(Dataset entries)
______

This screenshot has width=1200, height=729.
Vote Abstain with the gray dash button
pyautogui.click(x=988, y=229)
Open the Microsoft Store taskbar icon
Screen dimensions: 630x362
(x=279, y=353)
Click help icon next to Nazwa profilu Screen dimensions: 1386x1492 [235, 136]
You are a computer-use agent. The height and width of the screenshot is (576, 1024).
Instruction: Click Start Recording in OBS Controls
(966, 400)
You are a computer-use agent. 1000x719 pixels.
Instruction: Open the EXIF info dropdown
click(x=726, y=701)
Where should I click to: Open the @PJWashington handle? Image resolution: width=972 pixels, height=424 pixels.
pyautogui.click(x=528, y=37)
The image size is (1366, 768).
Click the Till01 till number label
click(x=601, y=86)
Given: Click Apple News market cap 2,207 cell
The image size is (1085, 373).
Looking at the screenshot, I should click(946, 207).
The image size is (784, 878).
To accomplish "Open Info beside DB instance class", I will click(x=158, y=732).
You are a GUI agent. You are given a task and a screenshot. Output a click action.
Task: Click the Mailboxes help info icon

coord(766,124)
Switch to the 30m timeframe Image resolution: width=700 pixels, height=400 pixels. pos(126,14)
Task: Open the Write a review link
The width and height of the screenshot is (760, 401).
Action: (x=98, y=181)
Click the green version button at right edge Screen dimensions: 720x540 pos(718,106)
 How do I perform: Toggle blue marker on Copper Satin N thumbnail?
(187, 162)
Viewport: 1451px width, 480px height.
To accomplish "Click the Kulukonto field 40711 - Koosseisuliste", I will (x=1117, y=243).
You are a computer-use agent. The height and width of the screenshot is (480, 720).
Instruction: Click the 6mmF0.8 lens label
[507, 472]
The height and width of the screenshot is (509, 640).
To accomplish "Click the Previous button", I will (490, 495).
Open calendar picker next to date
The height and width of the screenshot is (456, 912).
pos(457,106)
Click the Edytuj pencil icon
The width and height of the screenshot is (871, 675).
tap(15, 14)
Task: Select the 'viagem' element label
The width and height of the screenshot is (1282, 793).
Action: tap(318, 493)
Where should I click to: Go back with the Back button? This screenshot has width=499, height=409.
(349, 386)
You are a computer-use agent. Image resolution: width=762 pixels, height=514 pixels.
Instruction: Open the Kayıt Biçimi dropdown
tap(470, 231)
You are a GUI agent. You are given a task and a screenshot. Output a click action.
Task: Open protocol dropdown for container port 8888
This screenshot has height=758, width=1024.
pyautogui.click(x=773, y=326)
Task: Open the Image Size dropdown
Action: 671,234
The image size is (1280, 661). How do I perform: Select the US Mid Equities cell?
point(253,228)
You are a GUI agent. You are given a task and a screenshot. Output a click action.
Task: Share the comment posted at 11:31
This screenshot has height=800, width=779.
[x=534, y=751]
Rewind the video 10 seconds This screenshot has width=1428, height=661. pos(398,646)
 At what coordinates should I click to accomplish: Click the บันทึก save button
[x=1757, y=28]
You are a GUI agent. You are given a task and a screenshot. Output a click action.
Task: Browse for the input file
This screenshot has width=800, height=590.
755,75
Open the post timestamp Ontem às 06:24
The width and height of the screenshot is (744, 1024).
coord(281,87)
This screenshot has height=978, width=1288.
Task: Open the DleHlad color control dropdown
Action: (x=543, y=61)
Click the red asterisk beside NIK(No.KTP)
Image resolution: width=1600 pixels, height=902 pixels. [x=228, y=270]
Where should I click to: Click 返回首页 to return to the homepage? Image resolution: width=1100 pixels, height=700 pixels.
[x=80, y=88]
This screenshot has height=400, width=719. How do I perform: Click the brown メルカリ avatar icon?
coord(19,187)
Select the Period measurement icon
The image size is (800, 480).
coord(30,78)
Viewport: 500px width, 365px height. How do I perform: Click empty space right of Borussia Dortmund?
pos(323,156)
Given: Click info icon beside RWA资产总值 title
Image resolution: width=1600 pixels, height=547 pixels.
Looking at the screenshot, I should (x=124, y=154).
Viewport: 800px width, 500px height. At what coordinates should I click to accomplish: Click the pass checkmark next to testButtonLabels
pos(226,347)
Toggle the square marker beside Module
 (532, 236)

______

Your assignment: When a line in the records holds the string "will", copy that line.

Result for this task:
To accomplish "Open Info beside DB instance class", I will click(x=158, y=732).
To accomplish "Click the Kulukonto field 40711 - Koosseisuliste", I will (x=1117, y=243).
To accomplish "Click the Previous button", I will (490, 495).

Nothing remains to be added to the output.